PROBLEMS TO SOLVE
A. In the opossum passage, why does Mr. F. Hunt think opossums running at large would do very little damage? Answer in one to three sentences.
B. From the opossum passage, retype the section that begins at the words "In Australia opossums" and stop after "and shoots. Mr.".
C. How would you render this sentence from the opossum passage in Spanish: "In 1912 it was estimated that over sixty thousand skins were taken in the Catlin’s district alone."

In Australia opossums feed on the leaves of various species of
_Eucalyptus_ (or gum) trees, taking to other food only when these are
scarce owing to clearing of the bush. In New Zealand they feed on
whatever the bush supplies them with, chiefly leaves and shoots. Mr.
F. Hunt, of Round Hill, says of them, “The food the opossum lives on
is chiefly leaves of broadleaf, kamahi, broad-gum (_Panax_), and mapau
(_Pittosporum_), rata-blossoms, supplejack-berries, berries of fuchsia
and makomako, and practically all the seeds and blossoms that grow in
this part of the bush. The opossum is not a grass-eating animal. It
will eat white or red clover, sweetbrier shoots and seeds, but if an
opossum is caged and fed on grass it will die of starvation. Also, if
it were fed on turnips it would take as much to feed twelve opossums as
one sheep would eat. When I and my brother were catching opossums for
the Southland Acclimatization Society we fed them on carrots, boiled
wheat, bread, boiled tea-leaves with sugar, and anything sweet. The
damage the opossums would do running at large would be very little,
seeing that they never come on to open country. The animal is blamed
for barking apple-trees; but the opossum does not bark a tree. It
might scratch the bark with its teeth, but it does not strip it off.”

Colonel Boscawen, of Auckland, who is a most reliable authority, tells
me that as long as there is plenty of green stuff available opossums do
not interfere with fruit, but that the damage they are often charged
with is the work of rats--presumably black rats. On the other hand,
at Kawau, Motutapu, Hawera, and other places they are stated to be
destructive in orchards, eating the shoots of apple and plum trees in
the spring-time and the fruit in the autumn.

The number of opossums in this country now is enormous. In 1912 it was
estimated that over sixty thousand skins were taken in the Catlin’s
district alone. Some acclimatization societies try to protect these
animals, while fruitgrowers seek to destroy them. The law is rather
complex on the subject, and few laymen know whether or not it is legal
to destroy them. Meanwhile a large number are killed annually; but
their skins are often declared as rabbit-skins, though, as a matter of
fact, they are worth four or five times as much.

ENTRIES SHOWN
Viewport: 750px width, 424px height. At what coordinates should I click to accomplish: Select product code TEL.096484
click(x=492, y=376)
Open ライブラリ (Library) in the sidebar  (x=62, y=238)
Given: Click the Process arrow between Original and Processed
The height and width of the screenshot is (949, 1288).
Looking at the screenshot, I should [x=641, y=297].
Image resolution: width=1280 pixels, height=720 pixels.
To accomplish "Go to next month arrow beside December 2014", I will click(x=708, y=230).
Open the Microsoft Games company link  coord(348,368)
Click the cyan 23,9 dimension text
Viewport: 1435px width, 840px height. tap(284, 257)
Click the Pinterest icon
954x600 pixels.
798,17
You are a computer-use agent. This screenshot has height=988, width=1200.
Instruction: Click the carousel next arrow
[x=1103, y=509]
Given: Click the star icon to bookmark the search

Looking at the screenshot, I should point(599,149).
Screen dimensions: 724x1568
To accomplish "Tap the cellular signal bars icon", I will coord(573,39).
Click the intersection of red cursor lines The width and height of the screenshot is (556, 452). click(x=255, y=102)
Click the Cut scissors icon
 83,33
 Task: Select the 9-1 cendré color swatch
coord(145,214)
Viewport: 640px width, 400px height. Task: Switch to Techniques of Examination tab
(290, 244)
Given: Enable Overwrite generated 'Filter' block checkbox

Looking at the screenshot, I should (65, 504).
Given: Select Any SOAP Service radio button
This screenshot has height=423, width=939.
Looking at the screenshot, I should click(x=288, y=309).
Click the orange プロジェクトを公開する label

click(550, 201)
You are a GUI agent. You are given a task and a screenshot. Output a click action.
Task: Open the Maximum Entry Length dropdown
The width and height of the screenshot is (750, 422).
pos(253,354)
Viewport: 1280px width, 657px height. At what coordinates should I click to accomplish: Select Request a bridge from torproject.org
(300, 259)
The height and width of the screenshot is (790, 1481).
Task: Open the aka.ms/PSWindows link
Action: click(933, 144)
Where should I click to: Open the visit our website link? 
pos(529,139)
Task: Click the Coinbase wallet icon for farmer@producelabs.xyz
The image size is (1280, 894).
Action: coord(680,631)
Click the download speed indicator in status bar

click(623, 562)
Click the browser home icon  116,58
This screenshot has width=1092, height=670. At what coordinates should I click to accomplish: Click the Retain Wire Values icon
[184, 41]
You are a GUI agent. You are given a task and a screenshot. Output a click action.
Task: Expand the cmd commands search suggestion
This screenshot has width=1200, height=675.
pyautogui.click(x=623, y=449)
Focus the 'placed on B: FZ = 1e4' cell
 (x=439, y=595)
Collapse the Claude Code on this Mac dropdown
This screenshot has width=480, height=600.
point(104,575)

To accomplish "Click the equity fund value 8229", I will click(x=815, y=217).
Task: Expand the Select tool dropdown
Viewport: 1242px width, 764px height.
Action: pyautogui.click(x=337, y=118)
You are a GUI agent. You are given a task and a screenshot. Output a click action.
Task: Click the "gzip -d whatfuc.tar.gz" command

EXERCISE SOLUTIONS
A. Hunt thinks the damage would be very little because opossums never come on to open country.

B.
In Australia opossums feed on the leaves of various species of
_Eucalyptus_ (or gum) trees, taking to other food only when these are
scarce owing to clearing of the bush. In New Zealand they feed on
whatever the bush supplies them with, chiefly leaves and shoots. Mr.

C. En 1912 se calculó que solo en el distrito de Catlin’s se obtuvieron más de sesenta mil pieles.